Qui me donnerait des conseils ? — Des copains ? Je suis plus vieux qu’eux, même s’ils ont mon âge. On ne les a pas battus tant que moi. Ils n’ont pas connu Legnagna et la maison muette. — Des vieux ? les collègues de mon père ? Ils ont bien assez à faire de nouer les deux bouts, et puis ils ne savent que ce qui se passait chez les anciens, et n’ont pas le temps, — à cause des répétitions — de juger ce qui se passe autour d’eux.

J’avais dit à ma mère d’où venaient ces cinq francs.

Elle avait levé les mains au ciel.

« Tu as vendu tes livres de prix, Jacques !… »

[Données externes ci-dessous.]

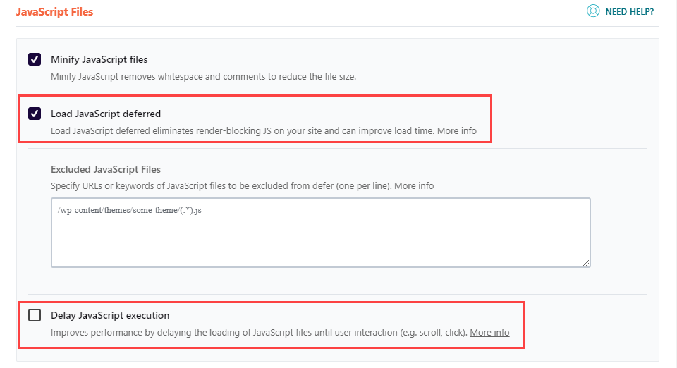Open More info for Delay JavaScript execution
Viewport: 677px width, 368px height.
489,333
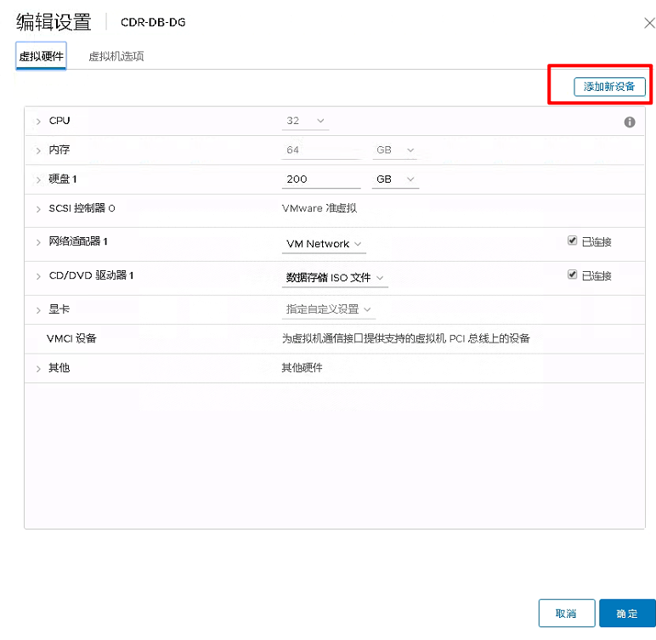This screenshot has height=640, width=656.
Task: Expand the 硬盘 1 hard disk row
Action: tap(38, 179)
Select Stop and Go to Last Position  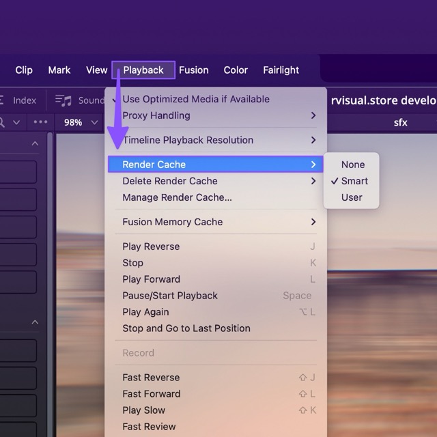tap(186, 328)
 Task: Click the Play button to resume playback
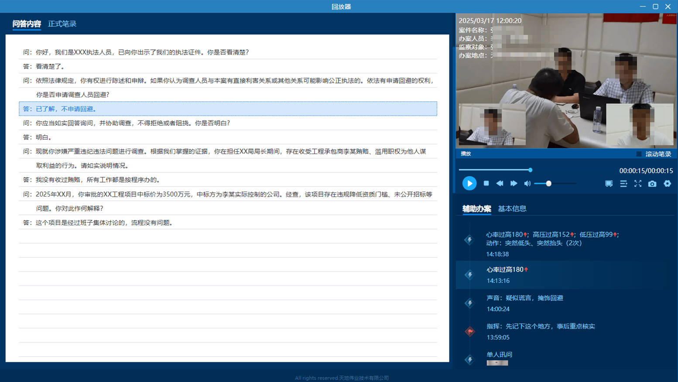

Pourquoi pas ? Si quelque chose est à moi, c’est bien ces bouquins, il me semble ! Je les aurais gardés, si j’avais trouvé dedans ce que coûte le pain et comment on le gagne. Je n’y ai trouvé que des choses de l’autre monde ! — tandis qu’avec l’argent, j’ai pu acheter une cravate qui n’était pas ridicule et aller aussi prendre un gloria aux Mille-Colonnes. J’y lis la feuille de Paris, qui sent encore l’imprimerie, quand le facteur l’apporte.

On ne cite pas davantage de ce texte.